Exploiting the Potential of Computational Approaches in Medicinal Chemistry: CADD of Novel eIF6 Binders for the Development of anti-HCC PROTACs

Translational control has recently proved to play a pivotal role in the regulation of gene expression. eIF6, a translation initiation factor operating downstream of the insulin pathway, has emerged as a potential drug target, since mice heterozygous for this factor reduce the upregulation of protein synthesis under postprandial conditions and exhibit reduced white fat accumulation [1]. Increased lipid accumulation in the liver leads different pathologies, including non-alcoholic fatty liver disease (NAFLD), non-alcoholic steatohepatitis (NASH) and hepatocellular carcinoma (HCC), a leading cause of cancer-related death worldwide.
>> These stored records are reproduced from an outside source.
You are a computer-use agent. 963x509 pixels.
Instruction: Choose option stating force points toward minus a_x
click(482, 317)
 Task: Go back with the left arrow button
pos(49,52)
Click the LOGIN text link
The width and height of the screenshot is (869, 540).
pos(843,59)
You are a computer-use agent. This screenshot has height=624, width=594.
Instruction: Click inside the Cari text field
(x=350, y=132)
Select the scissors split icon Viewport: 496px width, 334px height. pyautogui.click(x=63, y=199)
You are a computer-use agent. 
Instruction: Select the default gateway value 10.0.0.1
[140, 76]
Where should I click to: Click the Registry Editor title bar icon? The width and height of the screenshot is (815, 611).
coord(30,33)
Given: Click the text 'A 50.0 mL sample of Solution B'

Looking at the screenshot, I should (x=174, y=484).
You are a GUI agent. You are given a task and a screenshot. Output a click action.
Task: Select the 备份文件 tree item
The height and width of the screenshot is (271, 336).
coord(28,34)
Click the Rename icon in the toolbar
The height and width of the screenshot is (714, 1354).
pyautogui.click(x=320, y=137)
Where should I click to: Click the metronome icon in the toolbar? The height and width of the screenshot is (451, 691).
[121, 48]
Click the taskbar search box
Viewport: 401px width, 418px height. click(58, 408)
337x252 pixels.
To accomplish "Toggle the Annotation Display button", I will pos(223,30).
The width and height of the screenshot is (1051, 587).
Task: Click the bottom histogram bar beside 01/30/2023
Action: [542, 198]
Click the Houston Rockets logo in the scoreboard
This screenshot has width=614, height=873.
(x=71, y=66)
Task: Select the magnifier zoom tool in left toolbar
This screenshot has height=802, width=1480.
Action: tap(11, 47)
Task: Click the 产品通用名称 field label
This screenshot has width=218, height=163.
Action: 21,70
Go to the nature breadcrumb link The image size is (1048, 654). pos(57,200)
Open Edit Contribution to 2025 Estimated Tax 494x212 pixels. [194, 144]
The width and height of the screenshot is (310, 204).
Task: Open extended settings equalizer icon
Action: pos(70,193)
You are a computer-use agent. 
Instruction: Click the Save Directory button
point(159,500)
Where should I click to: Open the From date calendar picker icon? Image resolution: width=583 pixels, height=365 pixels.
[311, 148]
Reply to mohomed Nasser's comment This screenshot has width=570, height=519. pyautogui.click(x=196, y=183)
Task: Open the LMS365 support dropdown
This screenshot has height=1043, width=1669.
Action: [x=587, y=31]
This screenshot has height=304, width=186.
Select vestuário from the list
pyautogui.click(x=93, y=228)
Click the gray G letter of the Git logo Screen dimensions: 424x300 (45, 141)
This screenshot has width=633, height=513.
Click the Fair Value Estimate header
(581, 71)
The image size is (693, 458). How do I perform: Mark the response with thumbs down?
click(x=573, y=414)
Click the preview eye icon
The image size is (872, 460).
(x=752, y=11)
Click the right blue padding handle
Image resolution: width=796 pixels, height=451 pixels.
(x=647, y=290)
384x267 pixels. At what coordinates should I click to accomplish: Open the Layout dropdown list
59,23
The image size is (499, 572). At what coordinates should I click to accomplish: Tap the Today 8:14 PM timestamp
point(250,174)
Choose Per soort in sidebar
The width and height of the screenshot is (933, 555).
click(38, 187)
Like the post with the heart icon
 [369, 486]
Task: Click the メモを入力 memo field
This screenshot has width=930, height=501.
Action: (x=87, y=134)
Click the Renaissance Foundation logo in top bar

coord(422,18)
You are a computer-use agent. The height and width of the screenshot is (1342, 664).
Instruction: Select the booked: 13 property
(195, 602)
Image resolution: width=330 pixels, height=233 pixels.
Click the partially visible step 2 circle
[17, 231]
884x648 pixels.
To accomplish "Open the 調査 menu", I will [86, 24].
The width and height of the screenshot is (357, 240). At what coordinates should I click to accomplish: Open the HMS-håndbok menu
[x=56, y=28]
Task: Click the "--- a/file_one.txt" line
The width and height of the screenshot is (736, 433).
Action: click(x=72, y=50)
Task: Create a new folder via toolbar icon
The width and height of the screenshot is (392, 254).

Recent studies have shown that genetic inhibition of eIF6 reduces lipid metabolism and impedes NAFLD to HCC progression [2]. Considering what mentioned before, inhibiting eIF6 could represent an effective strategy to prevent liver pathological conditions. To test this hypothesis, it is proposed to develop selective degraders of eIF6 by appling the emerging “proteolysis targeting chimera” (PROTAC) strategy. Considering the lack of a specific binding pocket of eIF6, in silico studies represent the approach of choice for start this novel campaign of drug discovery, both for defining a suitable binding site of the target protein but also to identify novel binders to be developed as PROTACs. By combining docking and molecular dynamics simulations approaches with biophysical assays to confirm the computational results, this work represents an interesting case study of computational studies power applied to drug discovery. References: [1] A. Scagliola et al. Nat. Commun. 2021, 12(1), 4878. [2] A. Scagliola et al. Int. J. Mol. Sci. 2022, 23(14), 7720.